A Bohme Cooked Meal

Monday, May 11, 2015

Peach Pound Cake

I made this loaf out of the need to make friends.  I was going to meet some new people.  It's a fact that I am pretty socially awkward.  I find that making friends is significantly easier when you bring treats.  It creates a reason to start a conversation.
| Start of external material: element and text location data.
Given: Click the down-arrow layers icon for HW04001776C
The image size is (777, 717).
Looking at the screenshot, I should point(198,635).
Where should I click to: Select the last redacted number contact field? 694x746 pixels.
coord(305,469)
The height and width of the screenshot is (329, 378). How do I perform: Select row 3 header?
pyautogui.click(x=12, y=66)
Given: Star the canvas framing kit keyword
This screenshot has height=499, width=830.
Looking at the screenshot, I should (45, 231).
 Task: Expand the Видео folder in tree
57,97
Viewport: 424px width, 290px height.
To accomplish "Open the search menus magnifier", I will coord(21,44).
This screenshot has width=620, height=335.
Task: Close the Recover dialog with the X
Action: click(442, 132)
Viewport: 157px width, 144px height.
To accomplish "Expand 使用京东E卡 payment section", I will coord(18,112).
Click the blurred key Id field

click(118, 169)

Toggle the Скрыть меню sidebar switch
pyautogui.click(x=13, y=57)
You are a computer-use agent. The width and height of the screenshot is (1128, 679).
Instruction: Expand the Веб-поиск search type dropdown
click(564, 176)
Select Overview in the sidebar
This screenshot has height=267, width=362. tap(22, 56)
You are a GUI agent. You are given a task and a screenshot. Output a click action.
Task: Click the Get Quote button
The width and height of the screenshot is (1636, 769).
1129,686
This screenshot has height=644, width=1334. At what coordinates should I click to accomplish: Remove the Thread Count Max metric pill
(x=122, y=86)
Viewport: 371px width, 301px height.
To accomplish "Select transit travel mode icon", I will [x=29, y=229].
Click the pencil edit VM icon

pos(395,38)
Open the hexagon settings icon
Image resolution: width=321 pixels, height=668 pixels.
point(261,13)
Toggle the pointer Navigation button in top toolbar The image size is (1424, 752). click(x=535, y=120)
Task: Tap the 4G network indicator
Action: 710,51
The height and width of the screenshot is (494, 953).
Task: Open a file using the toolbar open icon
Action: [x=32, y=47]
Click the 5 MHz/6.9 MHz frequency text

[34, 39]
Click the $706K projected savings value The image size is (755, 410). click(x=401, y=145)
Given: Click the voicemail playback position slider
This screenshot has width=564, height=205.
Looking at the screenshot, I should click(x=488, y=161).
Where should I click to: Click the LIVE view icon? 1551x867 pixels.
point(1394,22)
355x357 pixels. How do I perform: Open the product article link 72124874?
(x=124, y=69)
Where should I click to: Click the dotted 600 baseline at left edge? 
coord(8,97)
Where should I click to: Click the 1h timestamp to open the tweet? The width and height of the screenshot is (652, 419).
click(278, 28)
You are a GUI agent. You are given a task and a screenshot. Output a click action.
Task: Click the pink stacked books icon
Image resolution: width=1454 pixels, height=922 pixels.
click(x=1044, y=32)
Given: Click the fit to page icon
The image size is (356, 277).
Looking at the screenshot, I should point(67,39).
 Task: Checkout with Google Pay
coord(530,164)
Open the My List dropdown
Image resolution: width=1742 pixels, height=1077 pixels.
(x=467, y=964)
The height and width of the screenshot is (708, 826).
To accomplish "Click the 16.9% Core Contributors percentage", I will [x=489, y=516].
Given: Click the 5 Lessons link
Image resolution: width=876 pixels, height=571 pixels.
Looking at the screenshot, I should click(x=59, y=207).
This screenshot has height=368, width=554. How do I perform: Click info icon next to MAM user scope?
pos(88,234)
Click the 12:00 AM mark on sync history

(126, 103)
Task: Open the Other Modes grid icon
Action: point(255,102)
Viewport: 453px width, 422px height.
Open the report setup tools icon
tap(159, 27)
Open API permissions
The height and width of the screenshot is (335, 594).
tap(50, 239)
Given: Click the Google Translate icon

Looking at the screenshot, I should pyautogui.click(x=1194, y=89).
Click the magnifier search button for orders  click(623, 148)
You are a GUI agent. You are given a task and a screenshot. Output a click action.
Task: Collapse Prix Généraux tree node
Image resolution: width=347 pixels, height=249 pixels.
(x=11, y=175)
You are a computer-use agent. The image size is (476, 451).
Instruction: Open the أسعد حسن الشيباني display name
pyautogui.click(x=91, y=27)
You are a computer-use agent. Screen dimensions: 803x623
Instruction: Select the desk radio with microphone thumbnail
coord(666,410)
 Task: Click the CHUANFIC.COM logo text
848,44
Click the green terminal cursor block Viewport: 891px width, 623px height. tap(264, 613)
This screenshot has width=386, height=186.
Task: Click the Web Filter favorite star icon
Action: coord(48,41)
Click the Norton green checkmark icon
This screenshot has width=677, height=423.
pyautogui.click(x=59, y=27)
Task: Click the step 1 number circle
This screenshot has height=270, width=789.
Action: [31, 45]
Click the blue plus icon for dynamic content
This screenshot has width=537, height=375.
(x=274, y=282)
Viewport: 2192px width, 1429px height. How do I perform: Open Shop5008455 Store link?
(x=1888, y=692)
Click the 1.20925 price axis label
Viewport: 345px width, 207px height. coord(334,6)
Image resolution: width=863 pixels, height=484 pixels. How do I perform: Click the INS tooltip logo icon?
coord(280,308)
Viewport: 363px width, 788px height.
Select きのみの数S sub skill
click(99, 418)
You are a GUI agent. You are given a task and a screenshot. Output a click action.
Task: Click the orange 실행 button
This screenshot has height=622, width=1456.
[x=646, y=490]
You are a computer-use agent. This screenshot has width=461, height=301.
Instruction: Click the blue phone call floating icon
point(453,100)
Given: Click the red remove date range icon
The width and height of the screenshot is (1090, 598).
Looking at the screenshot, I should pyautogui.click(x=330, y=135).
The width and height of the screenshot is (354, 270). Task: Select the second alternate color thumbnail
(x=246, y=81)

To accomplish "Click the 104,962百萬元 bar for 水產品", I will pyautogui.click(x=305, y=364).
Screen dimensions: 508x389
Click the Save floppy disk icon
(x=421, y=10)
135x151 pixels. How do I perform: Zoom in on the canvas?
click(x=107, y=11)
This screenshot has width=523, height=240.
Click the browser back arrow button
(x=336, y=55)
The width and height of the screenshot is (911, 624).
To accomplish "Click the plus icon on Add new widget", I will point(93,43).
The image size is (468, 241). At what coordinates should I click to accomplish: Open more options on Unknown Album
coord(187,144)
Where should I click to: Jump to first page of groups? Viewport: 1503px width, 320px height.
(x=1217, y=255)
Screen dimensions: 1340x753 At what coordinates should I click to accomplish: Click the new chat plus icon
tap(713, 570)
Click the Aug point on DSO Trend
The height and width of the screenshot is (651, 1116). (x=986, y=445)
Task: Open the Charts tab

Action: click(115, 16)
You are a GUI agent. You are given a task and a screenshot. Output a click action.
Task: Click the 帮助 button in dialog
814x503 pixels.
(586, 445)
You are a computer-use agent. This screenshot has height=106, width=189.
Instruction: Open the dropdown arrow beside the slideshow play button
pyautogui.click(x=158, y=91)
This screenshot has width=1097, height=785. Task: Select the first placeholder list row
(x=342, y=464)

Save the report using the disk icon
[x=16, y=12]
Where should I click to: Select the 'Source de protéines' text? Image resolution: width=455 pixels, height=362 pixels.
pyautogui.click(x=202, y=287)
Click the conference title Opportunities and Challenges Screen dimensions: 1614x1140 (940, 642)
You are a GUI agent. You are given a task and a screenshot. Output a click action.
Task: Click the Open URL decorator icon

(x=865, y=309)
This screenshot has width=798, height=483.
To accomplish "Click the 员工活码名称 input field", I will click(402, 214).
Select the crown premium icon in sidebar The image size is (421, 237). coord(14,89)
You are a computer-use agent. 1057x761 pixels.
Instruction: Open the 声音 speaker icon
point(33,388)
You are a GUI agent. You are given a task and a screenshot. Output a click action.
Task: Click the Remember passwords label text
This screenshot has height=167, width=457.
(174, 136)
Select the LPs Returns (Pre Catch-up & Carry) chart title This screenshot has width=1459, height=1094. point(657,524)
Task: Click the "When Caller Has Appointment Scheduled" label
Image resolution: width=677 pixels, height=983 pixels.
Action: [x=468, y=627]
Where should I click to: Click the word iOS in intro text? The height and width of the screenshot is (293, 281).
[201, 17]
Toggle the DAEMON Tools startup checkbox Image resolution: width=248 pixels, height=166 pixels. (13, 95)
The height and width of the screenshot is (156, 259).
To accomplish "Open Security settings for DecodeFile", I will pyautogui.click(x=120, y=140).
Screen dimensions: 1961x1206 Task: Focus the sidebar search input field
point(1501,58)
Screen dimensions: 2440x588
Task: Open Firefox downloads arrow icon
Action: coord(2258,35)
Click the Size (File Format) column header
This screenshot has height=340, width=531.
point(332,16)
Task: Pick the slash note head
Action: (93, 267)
I ended up making two of these loafs.  I drizzled cream cheese frosting on the top of the loaf.  My husband took one to his game night and I took one to my rehearsal.  They were well received!

Fresh Peach Pound Cake


1 cup butter
2 cups sugar
6 eggs
1/2 tsp. almond extract
2 tsp. vanilla
3 cups flour
1/4 tsp. baking soda
1/2 tsp. salt
1/2 cup sour cream
3 cups diced fresh or frozen peaches (6–8 peaches) I used frozen as they are not in season.


Pre­heat oven to 350 degrees.
In a bundt pan, butter the pan well with the 3–4 Tbl. covering all areas.

Dust with the ¼ cup sugar, turning the pan to coat well.

In a large bowl, cream butter and sugar until light and fluffy.

Add eggs one at a time, beating well after each addition.

Beat in the extracts.
In a separate bowl combine the flour, baking soda and salt; add to batter alternately with sour cream; beating well after each addition. Fold in the peaches.

Pour the peach batter into the prepared bundt pan.Bake for 60–70 minutes, or until the tooth­pick comes out almost clean. Cool for 15 minutes before removing from the pan to a serving plate. When cooled dust with confectioner’s sugar if desired.